I Want to Invest in My Wardrobe. Help!

I am in high school, but I am hoping to attend college in a city like New York or London. I would describe my personal style as simple and always classic. I want to wear pieces that will always be fashionable, from now to when I am starting my first job. I am putting together my capsule wardrobe. To me, how I dress conveys how I think about myself. I would love advice on what pieces I should have in my closet to look classy and put together but without dressing like Kate Middleton all the time? — Abbey, Greenville, S.C.

All I can say is: You’re a lot more forward-thinking than I was at your age. And more important, what you are thinking about is what may be the single most effective thing any of us can do when it comes to fashion and climate change: laying the building blocks of a sustainable wardrobe — that is, one that lasts over time and is not disposable.
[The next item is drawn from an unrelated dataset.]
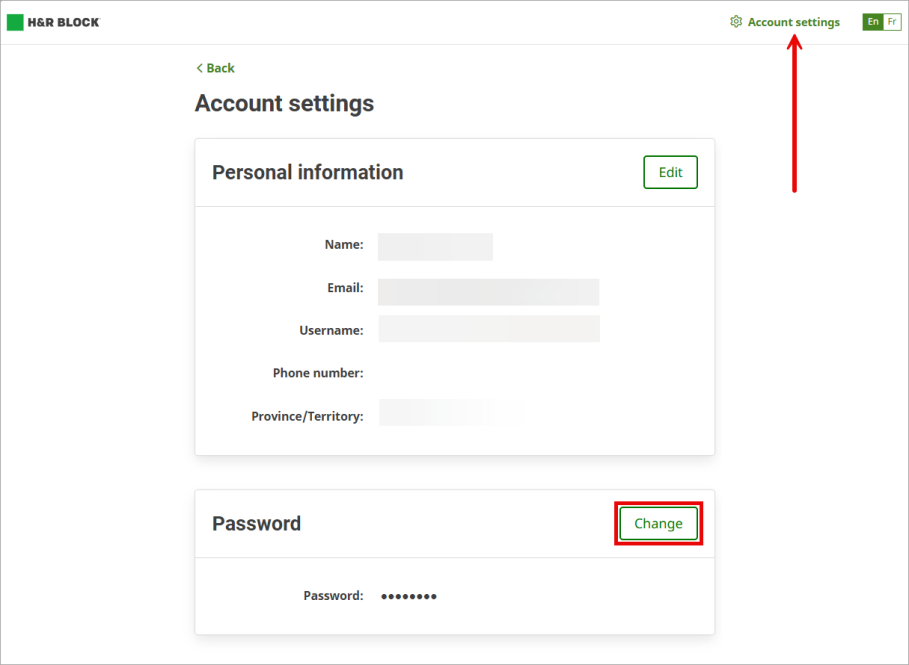Click the blurred Name value field
909x665 pixels.
tap(435, 246)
Of course, you will want to add and subtract as the semiotics of your identity change. The college version of you (and the high school version of you, for that matter) and the middle-aged you are unlikely to be exactly the same.

But like your essential character, there will be basic, identifiable traits — clothes in your wardrobe that reflect core values that don’t change over time. Figure them out now, and you can rely on them later.

So how to do that? I asked Tory Burch, the famously well-dressed designer, what she would recommend. “Black and white always works,” she said, “and an incredible accessory in a bright color is also a great idea.

“A few classic pieces will anchor your style: a great handbag, a well-cut blazer, a pair of loafers and a chic trench coat. I have always loved to mix high and low, and vintage works well for timeless pieces, too. Buying fewer, more beautiful investment pieces is key, and they are worth holding on to. I wish I hadn’t given so many things away; they always come back, especially if they are classic in spirit.”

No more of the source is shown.